(Collected data entries)
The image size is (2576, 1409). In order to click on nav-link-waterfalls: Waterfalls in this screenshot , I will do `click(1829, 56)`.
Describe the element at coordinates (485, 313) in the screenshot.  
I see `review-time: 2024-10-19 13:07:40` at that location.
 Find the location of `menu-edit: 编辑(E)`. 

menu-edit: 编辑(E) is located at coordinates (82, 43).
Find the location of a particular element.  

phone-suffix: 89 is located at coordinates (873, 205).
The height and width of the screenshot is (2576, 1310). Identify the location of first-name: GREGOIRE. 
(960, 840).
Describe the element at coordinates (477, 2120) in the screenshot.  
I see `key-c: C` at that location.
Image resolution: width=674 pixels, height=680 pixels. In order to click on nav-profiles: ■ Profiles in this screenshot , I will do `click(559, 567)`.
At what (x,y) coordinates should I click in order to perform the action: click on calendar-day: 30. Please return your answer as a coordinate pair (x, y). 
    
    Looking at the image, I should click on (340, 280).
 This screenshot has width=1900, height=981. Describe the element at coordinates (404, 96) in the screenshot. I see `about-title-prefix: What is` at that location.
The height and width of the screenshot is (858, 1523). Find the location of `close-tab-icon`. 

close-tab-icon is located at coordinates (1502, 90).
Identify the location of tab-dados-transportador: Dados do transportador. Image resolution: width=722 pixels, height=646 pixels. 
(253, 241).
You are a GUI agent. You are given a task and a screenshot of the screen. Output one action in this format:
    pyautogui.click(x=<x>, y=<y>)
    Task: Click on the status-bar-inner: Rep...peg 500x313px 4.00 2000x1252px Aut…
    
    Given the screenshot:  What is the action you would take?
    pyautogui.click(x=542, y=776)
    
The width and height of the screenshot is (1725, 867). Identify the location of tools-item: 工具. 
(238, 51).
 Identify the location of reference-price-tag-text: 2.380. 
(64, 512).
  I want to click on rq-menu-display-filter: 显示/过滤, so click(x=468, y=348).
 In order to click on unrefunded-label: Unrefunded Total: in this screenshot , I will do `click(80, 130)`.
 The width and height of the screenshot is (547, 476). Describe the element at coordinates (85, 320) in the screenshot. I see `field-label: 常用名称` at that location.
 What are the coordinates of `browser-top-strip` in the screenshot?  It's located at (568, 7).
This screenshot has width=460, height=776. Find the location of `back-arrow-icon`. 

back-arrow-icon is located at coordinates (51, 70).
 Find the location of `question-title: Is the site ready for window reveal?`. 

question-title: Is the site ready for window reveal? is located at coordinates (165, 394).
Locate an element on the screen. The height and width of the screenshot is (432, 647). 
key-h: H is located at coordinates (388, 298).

*What is needed*.
Render the part of the records that opens with the line containing "Find the location of a particular element." and closes with the line containing "I want to click" as a numbered list, with blank lines left out.

*Expected answer*.
1. Find the location of a particular element.  
2. phone-suffix: 89 is located at coordinates (873, 205).
3. The height and width of the screenshot is (2576, 1310). Identify the location of first-name: GREGOIRE. 
4. (960, 840).
5. Describe the element at coordinates (477, 2120) in the screenshot.  
6. I see `key-c: C` at that location.
7. Image resolution: width=674 pixels, height=680 pixels. In order to click on nav-profiles: ■ Profiles in this screenshot , I will do `click(559, 567)`.
8. At what (x,y) coordinates should I click in order to perform the action: click on calendar-day: 30. Please return your answer as a coordinate pair (x, y). 
9.     Looking at the image, I should click on (340, 280).
10.  This screenshot has width=1900, height=981. Describe the element at coordinates (404, 96) in the screenshot. I see `about-title-prefix: What is` at that location.
11. The height and width of the screenshot is (858, 1523). Find the location of `close-tab-icon`. 
12. close-tab-icon is located at coordinates (1502, 90).
13. Identify the location of tab-dados-transportador: Dados do transportador. Image resolution: width=722 pixels, height=646 pixels. 
14. (253, 241).
15. You are a GUI agent. You are given a task and a screenshot of the screen. Output one action in this format:
16.     pyautogui.click(x=<x>, y=<y>)
17.     Task: Click on the status-bar-inner: Rep...peg 500x313px 4.00 2000x1252px Aut…
18.     Given the screenshot:  What is the action you would take?
19.     pyautogui.click(x=542, y=776)
20. The width and height of the screenshot is (1725, 867). Identify the location of tools-item: 工具. 
21. (238, 51).
22.  Identify the location of reference-price-tag-text: 2.380. 
23. (64, 512).
24.   I want to click on rq-menu-display-filter: 显示/过滤, so click(x=468, y=348).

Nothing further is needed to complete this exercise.